Tuesday, September 27, 2011

Where Natural Gas Is Burned Off For No Profit Or Cost

The Bakken oil shale deposit spreads across parts of the Central United States and is seen as a huge reservoir for oil. Yet, it also produces prodigious amounts of natural gas and much of that gets wasted.

In fact, it gets burned off in such huge quantities that had it been collected, it would be sufficient to power half a million homes.
Every day, more than 100 million cubic feet of natural gas is flared this way — enough energy to heat half a million homes for a day.

The flared gas also spews at least two million tons of carbon dioxide into the atmosphere every year, as much as 384,000 cars or a medium-size coal-fired power plant would emit, alarming some environmentalists.

All told, 30 percent of the natural gas produced in North Dakota is burned as waste. No other major domestic oil field currently flares close to that much, though the practice is still common in countries like Russia, Nigeria and Iran.

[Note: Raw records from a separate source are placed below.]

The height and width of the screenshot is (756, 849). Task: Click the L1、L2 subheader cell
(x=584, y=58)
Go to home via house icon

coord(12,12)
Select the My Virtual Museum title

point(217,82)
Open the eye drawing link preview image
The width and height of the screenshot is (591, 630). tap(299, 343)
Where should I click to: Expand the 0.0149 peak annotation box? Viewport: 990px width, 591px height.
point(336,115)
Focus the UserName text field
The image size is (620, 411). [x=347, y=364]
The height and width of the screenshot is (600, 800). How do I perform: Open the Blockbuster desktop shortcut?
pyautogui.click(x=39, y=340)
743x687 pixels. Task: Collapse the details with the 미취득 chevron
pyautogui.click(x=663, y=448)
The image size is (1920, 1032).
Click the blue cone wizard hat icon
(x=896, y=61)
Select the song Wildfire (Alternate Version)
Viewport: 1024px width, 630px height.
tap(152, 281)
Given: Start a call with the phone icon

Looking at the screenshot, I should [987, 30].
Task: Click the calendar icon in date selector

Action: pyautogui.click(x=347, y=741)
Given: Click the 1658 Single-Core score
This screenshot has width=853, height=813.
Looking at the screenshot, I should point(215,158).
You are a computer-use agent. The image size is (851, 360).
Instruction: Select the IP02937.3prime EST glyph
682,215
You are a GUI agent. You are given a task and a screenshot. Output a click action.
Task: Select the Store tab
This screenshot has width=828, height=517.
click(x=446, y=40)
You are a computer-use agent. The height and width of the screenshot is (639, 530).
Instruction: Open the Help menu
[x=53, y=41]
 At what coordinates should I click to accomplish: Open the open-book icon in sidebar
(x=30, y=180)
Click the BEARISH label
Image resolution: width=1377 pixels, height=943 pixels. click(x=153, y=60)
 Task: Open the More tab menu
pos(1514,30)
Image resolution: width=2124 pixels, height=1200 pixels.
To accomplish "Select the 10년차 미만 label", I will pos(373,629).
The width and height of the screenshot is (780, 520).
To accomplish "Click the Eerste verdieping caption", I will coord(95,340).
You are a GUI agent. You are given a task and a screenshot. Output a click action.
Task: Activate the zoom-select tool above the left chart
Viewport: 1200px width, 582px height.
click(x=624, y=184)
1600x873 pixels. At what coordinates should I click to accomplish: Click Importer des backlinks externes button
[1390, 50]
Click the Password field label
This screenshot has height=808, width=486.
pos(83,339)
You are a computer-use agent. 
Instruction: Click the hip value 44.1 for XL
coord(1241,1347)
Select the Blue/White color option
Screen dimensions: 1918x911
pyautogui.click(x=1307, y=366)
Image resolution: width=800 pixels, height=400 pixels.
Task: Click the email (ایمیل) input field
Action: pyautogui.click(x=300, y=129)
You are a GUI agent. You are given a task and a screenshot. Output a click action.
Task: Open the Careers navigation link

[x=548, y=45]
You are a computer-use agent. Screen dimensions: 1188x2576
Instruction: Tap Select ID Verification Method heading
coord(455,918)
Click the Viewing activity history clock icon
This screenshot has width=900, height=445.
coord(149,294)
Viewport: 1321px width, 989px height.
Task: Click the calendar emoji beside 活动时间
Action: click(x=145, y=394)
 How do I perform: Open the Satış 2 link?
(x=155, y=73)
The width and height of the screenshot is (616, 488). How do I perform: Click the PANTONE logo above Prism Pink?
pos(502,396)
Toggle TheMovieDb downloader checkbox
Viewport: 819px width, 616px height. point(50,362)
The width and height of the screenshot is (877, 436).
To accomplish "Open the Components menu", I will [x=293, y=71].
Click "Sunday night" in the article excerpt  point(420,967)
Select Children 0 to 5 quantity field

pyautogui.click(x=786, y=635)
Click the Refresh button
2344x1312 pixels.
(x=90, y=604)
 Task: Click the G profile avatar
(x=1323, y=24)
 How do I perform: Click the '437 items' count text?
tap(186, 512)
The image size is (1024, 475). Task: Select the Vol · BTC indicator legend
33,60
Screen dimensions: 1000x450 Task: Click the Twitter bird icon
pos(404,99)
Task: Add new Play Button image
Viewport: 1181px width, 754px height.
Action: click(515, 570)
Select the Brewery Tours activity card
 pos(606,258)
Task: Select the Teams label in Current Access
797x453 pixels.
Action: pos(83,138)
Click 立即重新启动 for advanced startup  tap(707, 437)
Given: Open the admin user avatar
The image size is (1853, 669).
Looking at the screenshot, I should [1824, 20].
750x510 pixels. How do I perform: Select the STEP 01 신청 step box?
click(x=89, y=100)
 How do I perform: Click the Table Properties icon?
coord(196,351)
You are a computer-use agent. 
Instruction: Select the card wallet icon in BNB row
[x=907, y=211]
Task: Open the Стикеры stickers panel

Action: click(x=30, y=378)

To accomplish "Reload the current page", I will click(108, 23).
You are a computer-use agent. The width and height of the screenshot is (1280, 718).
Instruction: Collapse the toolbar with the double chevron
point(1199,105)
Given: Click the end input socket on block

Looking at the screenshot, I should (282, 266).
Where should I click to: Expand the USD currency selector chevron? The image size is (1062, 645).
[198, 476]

With few government regulations that limit the flaring, more burning is also taking place in the Eagle Ford shale field in Texas, and some environmentalists and industry executives say that it could happen in Oklahoma, Arkansas and Ohio, too, as drilling expands in new fields there unlocked by techniques like hydraulic fracturing and horizontal drilling.

“North Dakota is not as bad as Kazakhstan, but this is not what you would expect a civilized, efficient society to do: to flare off a perfectly good product just because it’s expensive to bring to market,” said Michael E. Webber, associate director of the Center for International Energy and Environmental Policy at the University of Texas at Austin.

The oil companies say economic reality is driving the flaring in the Bakken, the biggest oil field discovered in the United States in four decades. They argue that they cannot afford to pay for pipelines and processing plants to capture and sell the gas until they actually drill oil wells and calculate how much gas will bubble out of the oil. And reinjection of the carbon dioxide, commonly done in conventional oil fields, is more difficult and expensive in less permeable shale fields.

“This field covers 15,000 square miles, so it takes time to go and test what’s there and then build a gathering system and plant,” said Harold G. Hamm, chief executive of Continental Resources, one of the biggest oil producers in the Bakken.

The widespread flaring is a step backward for a domestic energy industry. Most oil and gas fields in the United States have well-developed facilities to gather and process gas.
The companies driving the oil-shale exploration and drilling claim that they can't effectively and cost-effectively deal with the collection and transmission of the gas to market because natural gas prices have dropped.

It would seem to me a tremendous waste of a limited natural resource to simply burn it off because it can't be collected and stored. Collection and storage seems to be more cost effective in the long run than burning it off and contributing to increased air pollution downwind.

Perhaps the federal government should impose more stringent fines for flare-offs to encourage other methods for storing what the energy companies consider to be a waste product at this point. The government should also encourage natural gas pipelines by reducing the costs for permitting and siting such facilities.

Driving down the cost of natural gas would be a boon to consumers who rely on natural gas for home heating during the winter, and it would also reduce power generating costs as coal powered plants are shuttered in favor of more efficient and less-polluting natural gas plants.

Lower natural gas prices could also feed interest in fuel cells and other technologies (CNG) that can be used in the auto industry.